How can I get the controller name of a relative Url, using the routes I have defined in Global.asax?
Example:
if I have a route defiend like this:
routes.MapRoute(
"Default", // Route name
"{language}/{controller}/{action}/{id}", // URL with parameters
new { controller = "Home", action = "Index", id = "", language = "en" }
from the string "~/en/products/list" I want to have products (the controller name). Is there any existing method that already does this?
You should probably add another route like George suggests but if you really just need the controller value derived from the route you can do this in your controller action methods:
var controller = (string)RouteData.Values["controller"];
See Stephen Walther's blog post ASP.NET MVC Tip #13 – Unit Test Your Custom Routes
The project MvcFakes has an old System.Web.Abstractions reference. So you must replace it
with the new one and recomply the project to get MvcFakes.dll.
This is my code:
public string getControllerNameFromUrl()
{
RouteCollection rc = new RouteCollection();
MvcApplication.RegisterRoutes(rc);
System.Web.Routing.RouteData rd = new RouteData();
var context = new FakeHttpContext("\\" + HttpContext.Request.Url.AbsolutePath);
rd = rc.GetRouteData(context);
return rd.Values["action"].ToString();
}
In my code above "MvcApplication" is the class name in the Global.asax.
Good luck !
I'm not sure what you're asking, so if my answer's wrong, it's because I'm guessing at what you want.
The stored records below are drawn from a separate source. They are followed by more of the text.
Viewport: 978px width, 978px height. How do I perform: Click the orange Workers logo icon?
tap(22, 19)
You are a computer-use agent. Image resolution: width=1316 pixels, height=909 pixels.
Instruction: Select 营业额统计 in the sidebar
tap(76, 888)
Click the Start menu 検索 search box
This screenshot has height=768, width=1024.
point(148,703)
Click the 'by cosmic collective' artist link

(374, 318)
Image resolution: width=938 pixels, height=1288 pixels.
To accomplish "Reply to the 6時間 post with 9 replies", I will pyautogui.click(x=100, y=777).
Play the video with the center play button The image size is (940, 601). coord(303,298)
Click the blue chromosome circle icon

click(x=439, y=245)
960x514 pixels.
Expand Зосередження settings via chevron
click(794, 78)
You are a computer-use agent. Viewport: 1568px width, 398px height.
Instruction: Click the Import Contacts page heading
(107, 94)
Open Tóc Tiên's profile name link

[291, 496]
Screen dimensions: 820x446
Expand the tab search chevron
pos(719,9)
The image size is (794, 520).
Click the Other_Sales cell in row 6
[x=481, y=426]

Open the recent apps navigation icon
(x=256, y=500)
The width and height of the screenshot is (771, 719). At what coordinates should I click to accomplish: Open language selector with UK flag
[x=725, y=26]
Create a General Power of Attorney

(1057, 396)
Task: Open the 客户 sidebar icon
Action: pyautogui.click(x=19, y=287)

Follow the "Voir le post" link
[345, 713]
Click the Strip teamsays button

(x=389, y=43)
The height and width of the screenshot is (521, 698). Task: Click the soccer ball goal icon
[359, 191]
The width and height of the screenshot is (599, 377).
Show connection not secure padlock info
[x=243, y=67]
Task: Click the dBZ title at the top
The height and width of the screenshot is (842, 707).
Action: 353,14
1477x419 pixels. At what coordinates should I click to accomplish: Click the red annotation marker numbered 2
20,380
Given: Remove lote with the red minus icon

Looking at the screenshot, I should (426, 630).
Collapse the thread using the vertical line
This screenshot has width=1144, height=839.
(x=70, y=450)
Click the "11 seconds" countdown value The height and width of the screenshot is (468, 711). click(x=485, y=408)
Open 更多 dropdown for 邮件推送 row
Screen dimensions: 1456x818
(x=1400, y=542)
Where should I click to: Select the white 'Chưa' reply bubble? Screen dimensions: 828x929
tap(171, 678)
You can always add another route to your Global.asax. That's often the easiest way to deal with cases 'outside of the norm'.
If you want to return a list of products, you'll use this route:
routes.MapRoute(
"ProductList",
"{language}/{products}/{action}/",
new { controller = "Products", action = "List", language = "en" });
You can also replace products with the more generic {controller} if more than one type of entity is going to use this route. You should modify it for your needs.
For example, to make this a generic route that you can use to get a list of any product:
routes.MapRoute(
"ProductList",
"{language}/{controller}/{action}/",
new { controller = "Products", action = "List", language = "en" });
What this does is that it creates a route (that you should always place before your Default route) that says, "For whatever the user enters, give me the controller and action they ask for". (Such as /en/Products/List, or /en/Users/List).
To visit that controller, you simply need to navigate to the following: yoursite.com/en/products/list. You can also use the HTMLActionLink to visit the controller.
<%=Html.ActionLink("Product", "List", new { controller = Products }, null ) %>
I'm writing this without my IDE open, so the ActionLink may have an error in it.